Governance and scarcity.

August 1, 2011

Most of the time when we see contentious debate come up in the Fedora Project is when the community is trying to create, or agree on, the governance or process by which a scarce resource is used or allocated.

Recall the friction a year or two ago regarding how to advertise different spins of Fedora on the website, and whether or not the layout would recommend a default spin, or promote one spin as a first-among-equals. Real estate on the front page of is a scarce resource, which leads to lots of people debating the most efficient way to allocate it.

One of the key responsibilities of Fedora’s leadership is to identify these scarcity points and understand them. It is the job of Fedora’s leaders to understand whether the scarcity in question is real or artificial.

Back to the previous example — Fedora doesn’t have control over the manufacture of computer monitors. The amount of visible space on the main page of Fedora’s website is real scarcity.

I can think of several places where Fedora has taken steps to remove artifical scarcity that could otherwise have caused huge problems.

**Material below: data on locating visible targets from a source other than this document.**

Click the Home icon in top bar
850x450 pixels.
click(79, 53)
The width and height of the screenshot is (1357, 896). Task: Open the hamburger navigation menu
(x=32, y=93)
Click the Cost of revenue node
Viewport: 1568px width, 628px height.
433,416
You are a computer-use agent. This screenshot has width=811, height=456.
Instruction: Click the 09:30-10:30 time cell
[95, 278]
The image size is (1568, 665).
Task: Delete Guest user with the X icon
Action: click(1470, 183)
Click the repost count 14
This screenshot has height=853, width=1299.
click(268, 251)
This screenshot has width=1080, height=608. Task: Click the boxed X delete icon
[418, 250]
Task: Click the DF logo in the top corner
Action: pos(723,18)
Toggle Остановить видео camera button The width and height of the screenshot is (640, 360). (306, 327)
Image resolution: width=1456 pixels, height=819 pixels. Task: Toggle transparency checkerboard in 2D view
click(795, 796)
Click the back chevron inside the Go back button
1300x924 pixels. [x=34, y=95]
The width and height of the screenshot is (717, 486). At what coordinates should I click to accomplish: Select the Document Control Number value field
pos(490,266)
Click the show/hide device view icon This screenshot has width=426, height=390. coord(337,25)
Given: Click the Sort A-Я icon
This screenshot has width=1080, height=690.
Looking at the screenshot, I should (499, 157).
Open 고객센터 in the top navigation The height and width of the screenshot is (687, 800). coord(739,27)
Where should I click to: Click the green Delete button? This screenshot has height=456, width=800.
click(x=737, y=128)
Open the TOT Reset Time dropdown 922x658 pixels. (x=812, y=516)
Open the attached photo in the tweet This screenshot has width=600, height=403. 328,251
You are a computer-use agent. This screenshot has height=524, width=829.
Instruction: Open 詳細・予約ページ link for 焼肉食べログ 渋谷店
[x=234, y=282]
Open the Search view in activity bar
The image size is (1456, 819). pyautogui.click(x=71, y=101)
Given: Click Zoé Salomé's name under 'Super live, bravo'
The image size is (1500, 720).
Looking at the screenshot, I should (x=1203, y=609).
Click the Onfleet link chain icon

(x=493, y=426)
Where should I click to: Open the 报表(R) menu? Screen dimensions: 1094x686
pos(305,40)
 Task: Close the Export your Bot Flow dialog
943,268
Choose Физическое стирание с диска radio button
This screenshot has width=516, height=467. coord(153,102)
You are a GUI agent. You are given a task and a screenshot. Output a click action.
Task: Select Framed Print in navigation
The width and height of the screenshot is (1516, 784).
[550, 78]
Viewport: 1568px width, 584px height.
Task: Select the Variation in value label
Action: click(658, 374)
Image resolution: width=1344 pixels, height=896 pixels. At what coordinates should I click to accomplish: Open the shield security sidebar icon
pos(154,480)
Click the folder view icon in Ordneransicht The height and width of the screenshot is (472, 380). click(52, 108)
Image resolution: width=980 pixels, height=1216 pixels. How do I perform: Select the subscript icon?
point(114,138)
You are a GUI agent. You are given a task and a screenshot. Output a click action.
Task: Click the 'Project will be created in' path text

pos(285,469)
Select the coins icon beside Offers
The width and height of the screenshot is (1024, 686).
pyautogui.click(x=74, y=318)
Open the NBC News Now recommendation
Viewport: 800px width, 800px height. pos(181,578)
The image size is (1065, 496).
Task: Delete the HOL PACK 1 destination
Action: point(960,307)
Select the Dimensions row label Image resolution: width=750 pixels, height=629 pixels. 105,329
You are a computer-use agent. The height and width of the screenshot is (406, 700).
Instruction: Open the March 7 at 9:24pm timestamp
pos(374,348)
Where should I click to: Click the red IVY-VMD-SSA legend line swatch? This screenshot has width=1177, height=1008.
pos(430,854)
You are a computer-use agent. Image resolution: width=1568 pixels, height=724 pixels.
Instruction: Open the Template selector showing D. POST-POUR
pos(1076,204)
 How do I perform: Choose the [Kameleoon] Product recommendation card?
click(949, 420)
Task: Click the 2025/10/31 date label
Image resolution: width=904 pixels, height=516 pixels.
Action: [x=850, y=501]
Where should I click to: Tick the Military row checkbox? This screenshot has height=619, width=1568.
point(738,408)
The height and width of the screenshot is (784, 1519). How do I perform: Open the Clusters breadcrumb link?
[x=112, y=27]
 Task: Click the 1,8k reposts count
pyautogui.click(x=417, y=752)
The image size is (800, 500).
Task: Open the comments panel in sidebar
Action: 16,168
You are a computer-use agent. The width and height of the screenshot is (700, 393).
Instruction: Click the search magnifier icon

For instance, if a package needs review or needs to be maintained, it is easy to do so. The process for increasing the total number of packages in Fedora, and the number of folks who can review new packages is relatively simple. It doesn’t depend on another resource such as “money in a budget” or “open headcount for hiring”. From a governance point of view, this is great. Fedora’s leadership says “we need to make sure that packages in Fedora are high quality” and the community was left to solve that problem in a scalable way, and did so.

Many years ago, when I hired Mike to lead Fedora’s infrastructure team, I told him that I would never micromanage his work, because he knew better than I what needed to be done. The only time he would see me poke my nose into his business was if he permitted any artifical scarcity to exist within Fedora Infrastructure.

What does that mean? Building the capacity for an ever-growing number of people to participate in Fedora Infrastructure was the primary objective, and figuring that out while not sacrificing security policy or quality was (and is) a non-trivial problem. Because in a community like Fedora that places value on GETTING STUFF DONE, telling someone “there is no one with time to address your topic and and you are not allowed to do it yourself” is unacceptable.

To put it another way: within the context of Fedora, if you are claiming that people is a scarce resource, you are probably wrong, and people is simply a scapegoat for a different issue. The rollout of the community credit cards is a good example of this point.

Removing scarcity is not the same as removing guidelines or rules. Fedora has very well-written trademark guidelines. These guidelines help us not only build, but also protect, and scale, Fedora’s brand.

Just don’t let the implementation or the following of those guidelines and rules create artificial scarcity.


7 Responses to “Governance and scarcity.”

  1. This is a great summary of why Fedora needs to concentrate on scalability in everything it does. Every time we make something less self-serviceable, it’s less scalable. A motivated person should be able to get a lot done on his or her own.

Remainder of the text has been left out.